Sprawa trafiła do Trybunału Konstytucyjnego, który orzekł, że w przypadkach takich jak Antonianiego pomoc w samobójstwie jest dozwolona, i stwierdził, że czynu takiego nie należy uważać za karalny w określonych warunkach. Za takie uznano przypadek osoby nieodwracalnie chorej, ale "w pełni zdolnej do podjęcia wolnej i świadomej decyzji", podtrzymywanej przy życiu i stan, który jest "źródłem cierpienia fizycznego i psychicznego".
"Od dzisiaj jesteśmy wszyscy bardziej wolni"
Jednocześnie Trybunał orzekł, że niezbędna jest inicjatywa ustawodawcza, by rozwiązać tę kwestię. Stwierdzono zarazem, że należy "uniknąć ryzyka nadużyć wobec osób szczególnie bezbronnych".
Konferencja Episkopatu Włoch wyraziła zdumienie i zaniepokojenie decyzją Trybunału. Biskupi w wydanej nocie oświadczyli, że dystansują się od orzeczenia TK.

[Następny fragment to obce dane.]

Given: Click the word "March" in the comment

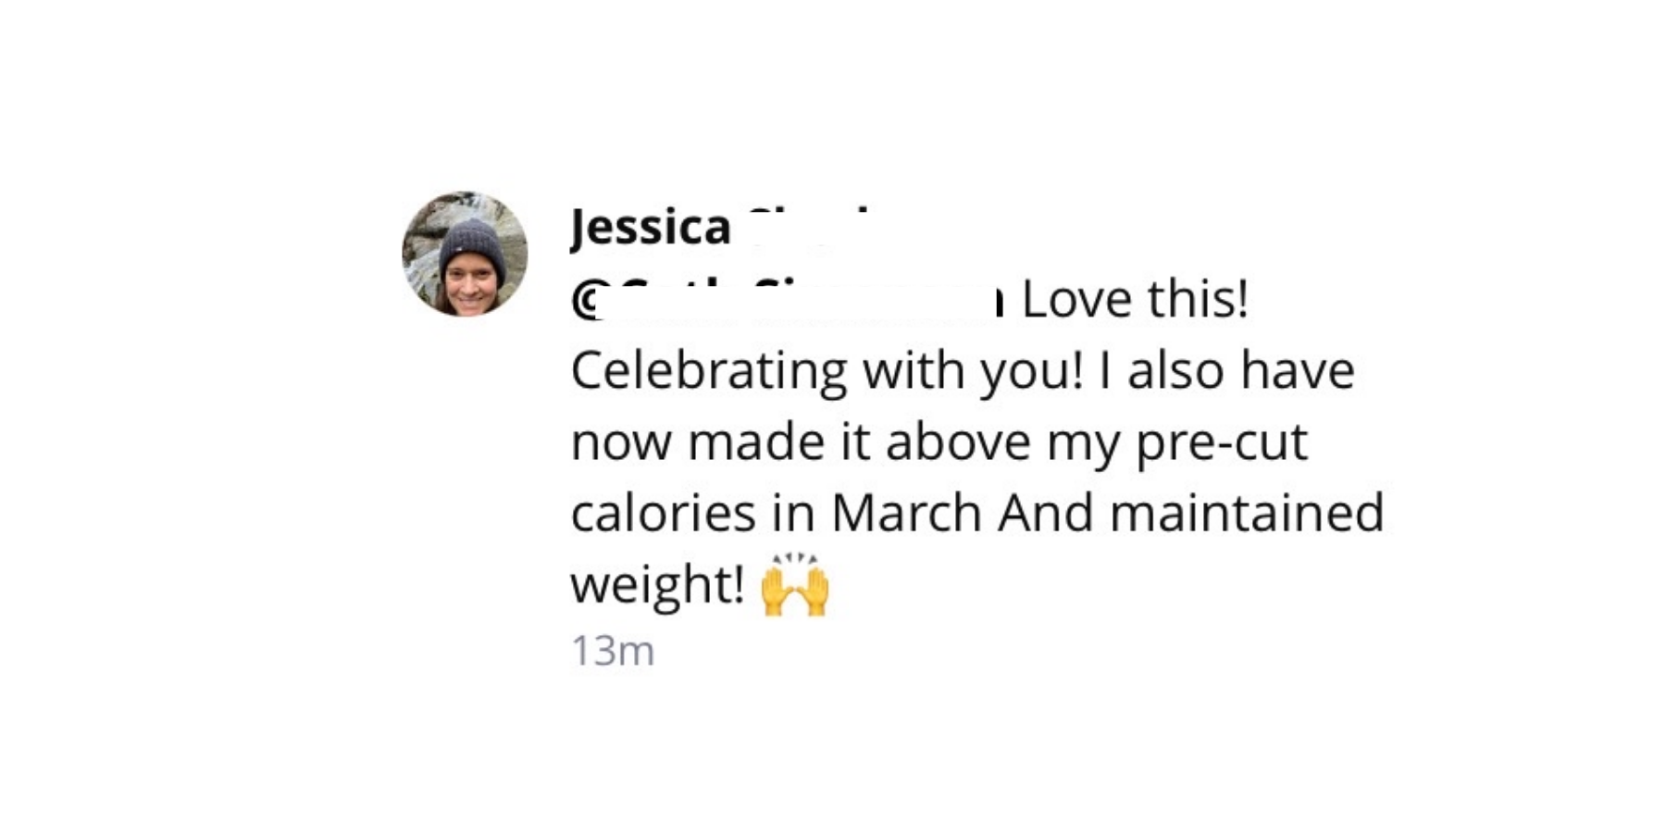Looking at the screenshot, I should point(906,513).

Stowarzyszenie włoskich lekarzy katolickich ogłosiło, że co najmniej 4 tys. jego członków gotowych jest podjąć działania na rzecz sprzeciwu sumienia.

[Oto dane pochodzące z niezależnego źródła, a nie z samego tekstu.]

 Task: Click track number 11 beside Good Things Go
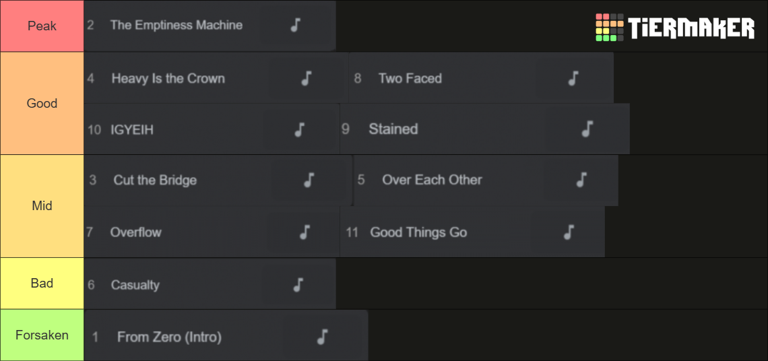pyautogui.click(x=352, y=232)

Cappato zaś, komentując orzeczenie, oświadczył: "od dzisiaj we Włoszech jesteśmy wszyscy bardziej wolni, także ci, którzy są innego zdania".
"Pomogłem Fabiano, bo uznałem to za mój obowiązek. Trybunał wyjaśnił, że on także miał swoje konstytucyjne prawo do tego, by nie doświadczać okrutnych cierpień" - dodał.